Data excerpts:
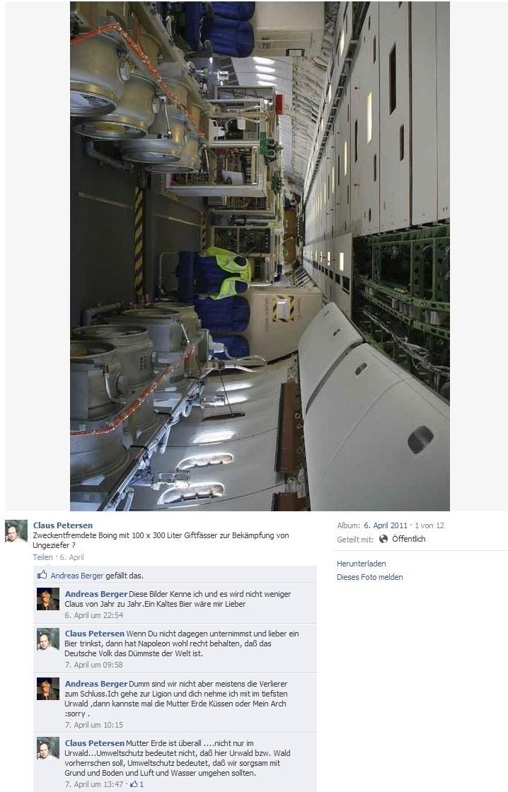
Task: Click the "7. April um 13:47" timestamp
Action: click(x=93, y=784)
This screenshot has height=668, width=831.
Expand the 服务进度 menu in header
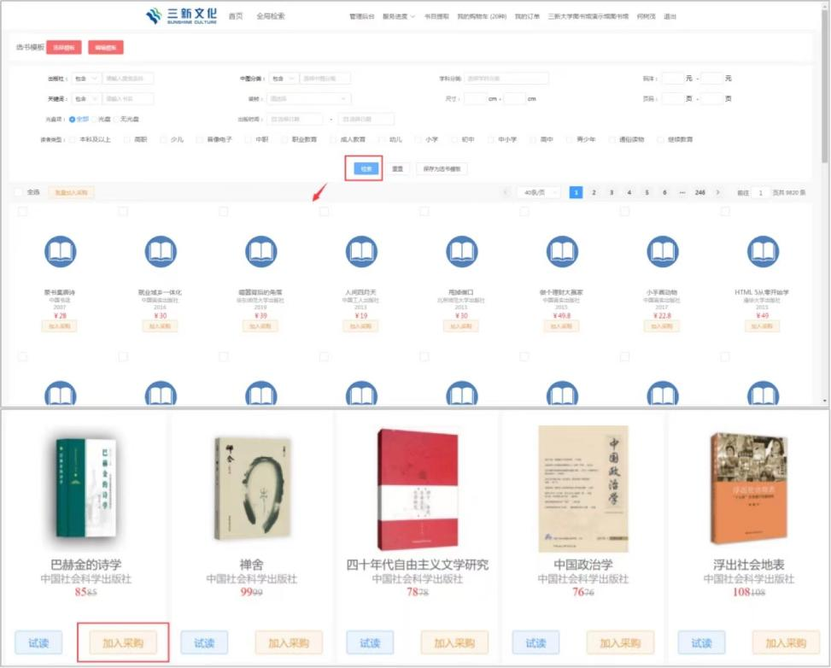tap(398, 16)
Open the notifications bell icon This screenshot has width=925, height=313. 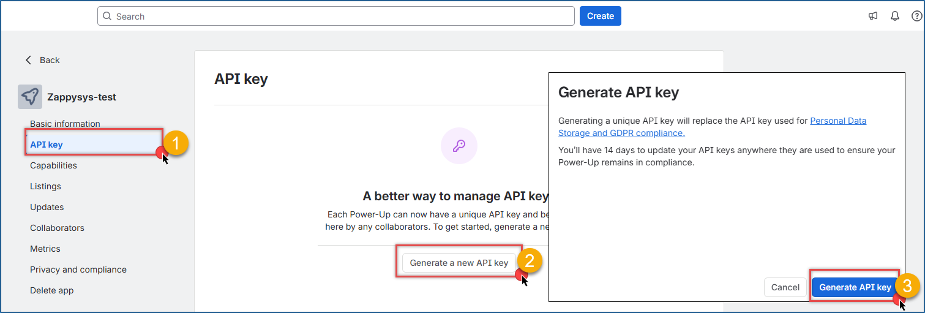pos(895,16)
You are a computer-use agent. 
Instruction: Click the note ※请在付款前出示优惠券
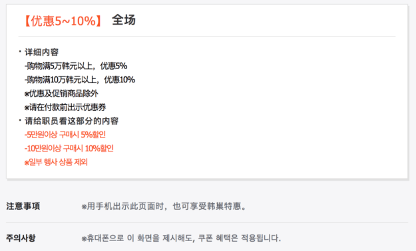click(x=65, y=107)
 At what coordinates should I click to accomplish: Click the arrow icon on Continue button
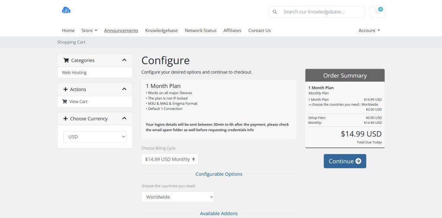pyautogui.click(x=358, y=161)
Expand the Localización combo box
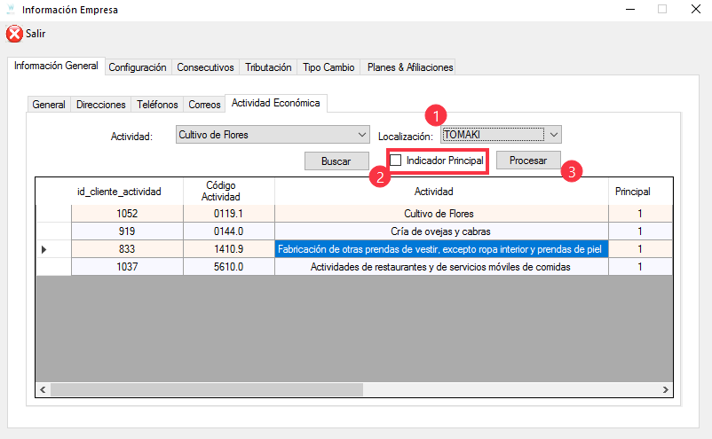The height and width of the screenshot is (439, 712). 554,135
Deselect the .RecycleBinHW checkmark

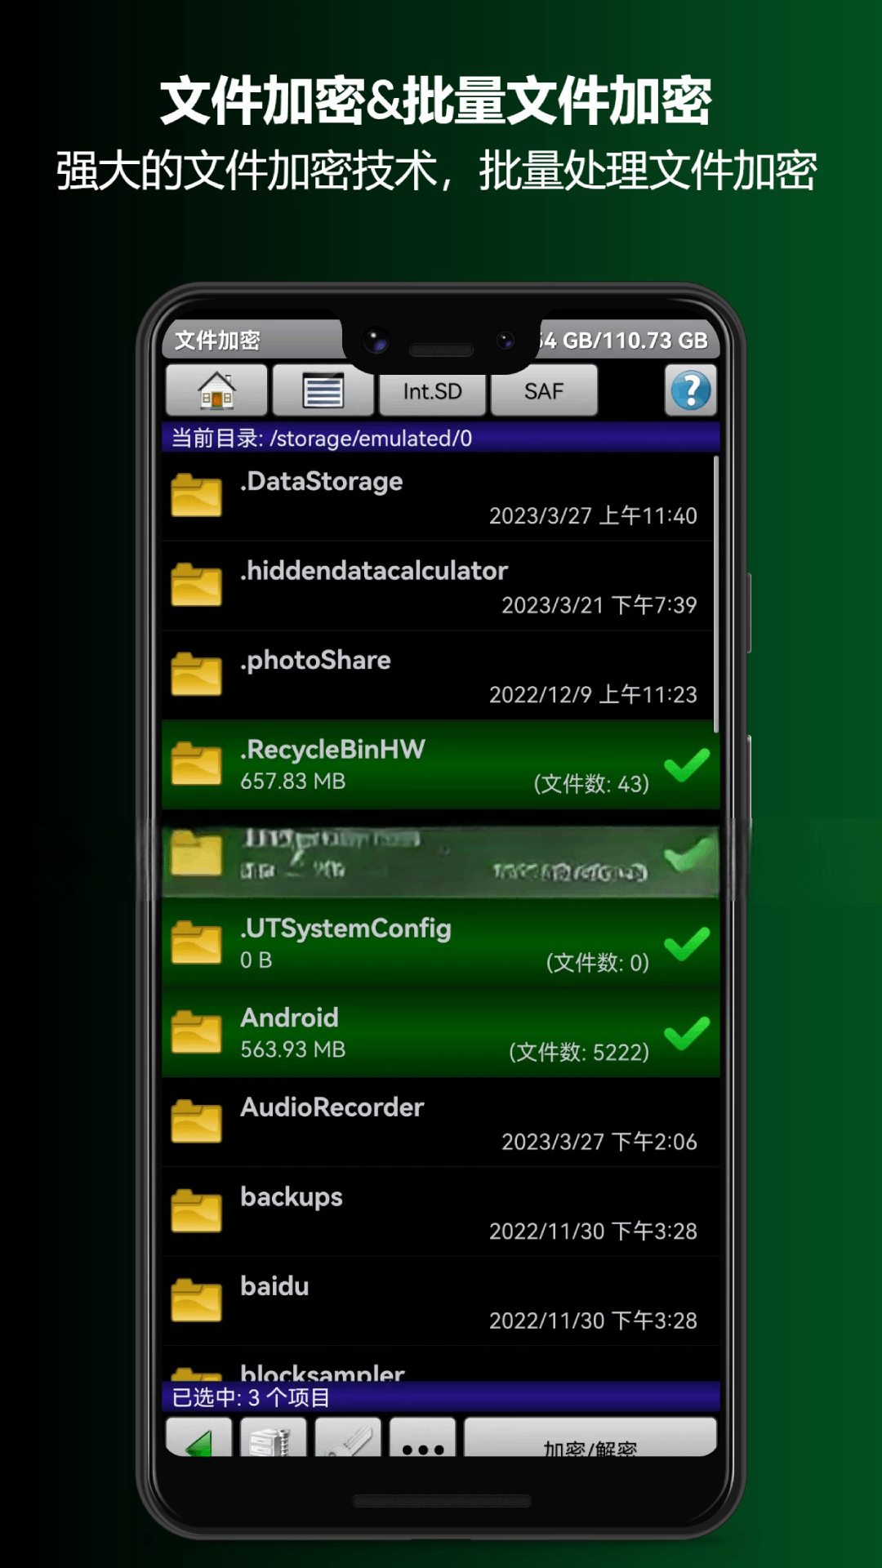(x=686, y=765)
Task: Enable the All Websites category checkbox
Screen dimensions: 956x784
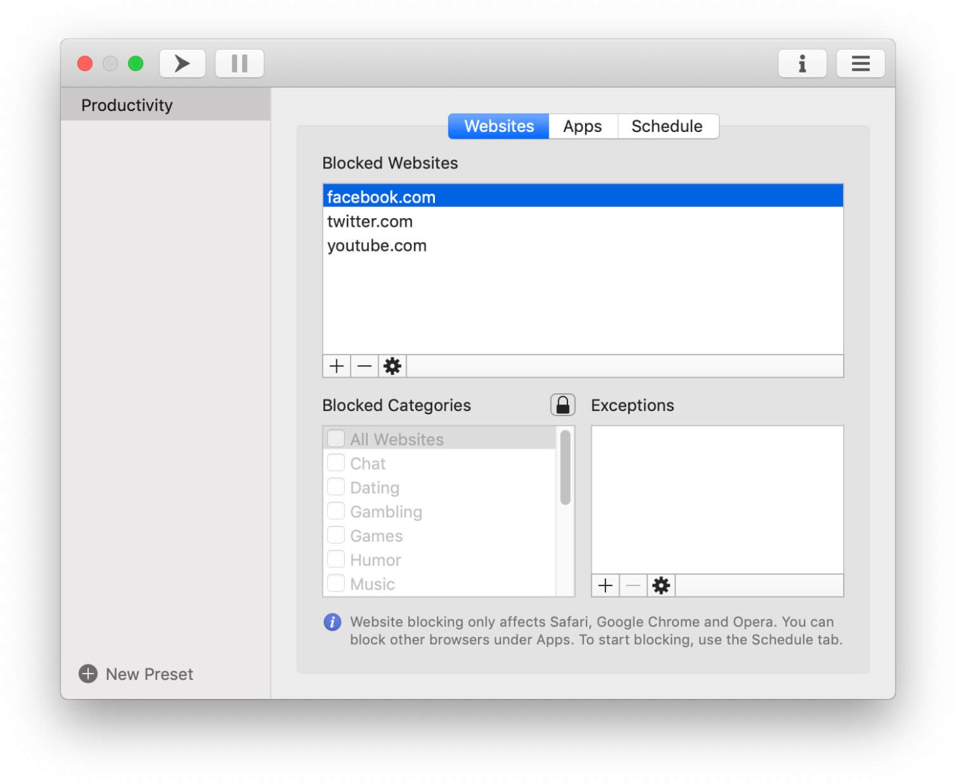Action: 336,438
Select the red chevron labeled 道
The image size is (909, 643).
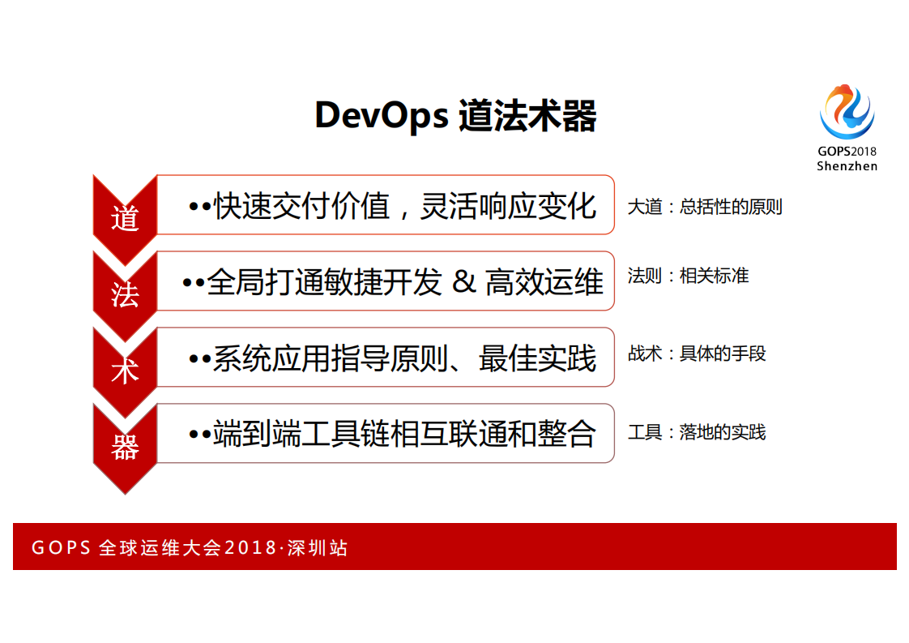point(126,213)
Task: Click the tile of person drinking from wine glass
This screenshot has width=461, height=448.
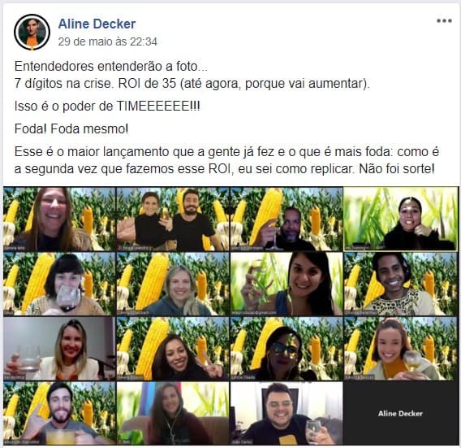Action: click(59, 284)
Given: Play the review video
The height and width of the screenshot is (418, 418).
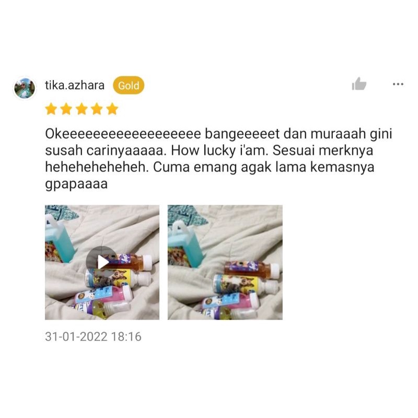Looking at the screenshot, I should point(102,262).
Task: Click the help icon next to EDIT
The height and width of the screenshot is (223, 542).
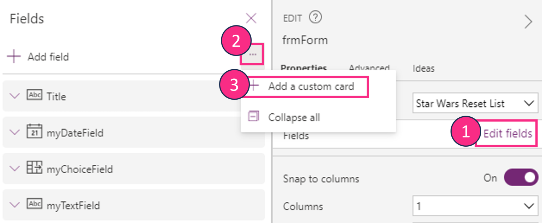Action: coord(315,17)
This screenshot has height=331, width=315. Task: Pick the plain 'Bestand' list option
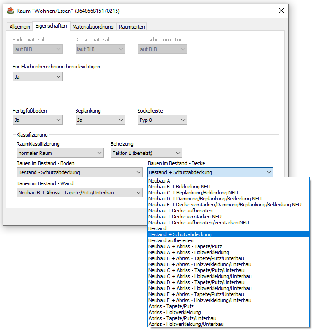coord(158,228)
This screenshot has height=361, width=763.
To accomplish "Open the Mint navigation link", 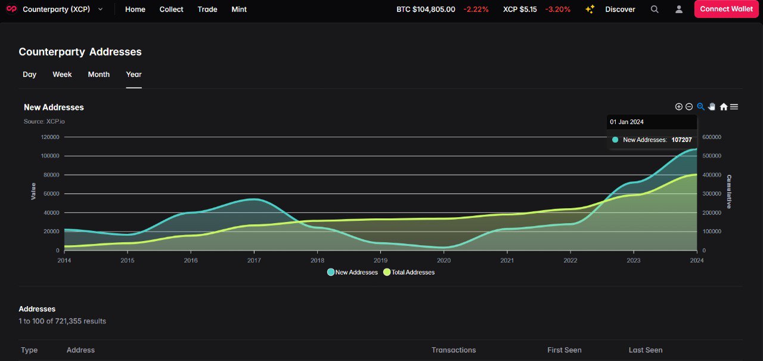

** TASK INSTRUCTIONS **
Among the records above, locate the line containing "Screen dimensions: 956x784" and the line containing "Task: Click the help icon next to EDIT", then transcribe exactly the lines starting at the first and ending at the second, with no pictures.

** TASK RESPONSE **
Screen dimensions: 956x784
Action: 336,438
Select the red chevron labeled 道
The image size is (909, 643).
point(126,213)
Task: Click the tile of person drinking from wine glass
This screenshot has width=461, height=448.
Action: click(59, 284)
Given: Play the review video
The height and width of the screenshot is (418, 418).
Looking at the screenshot, I should point(102,262).
Task: Click the help icon next to EDIT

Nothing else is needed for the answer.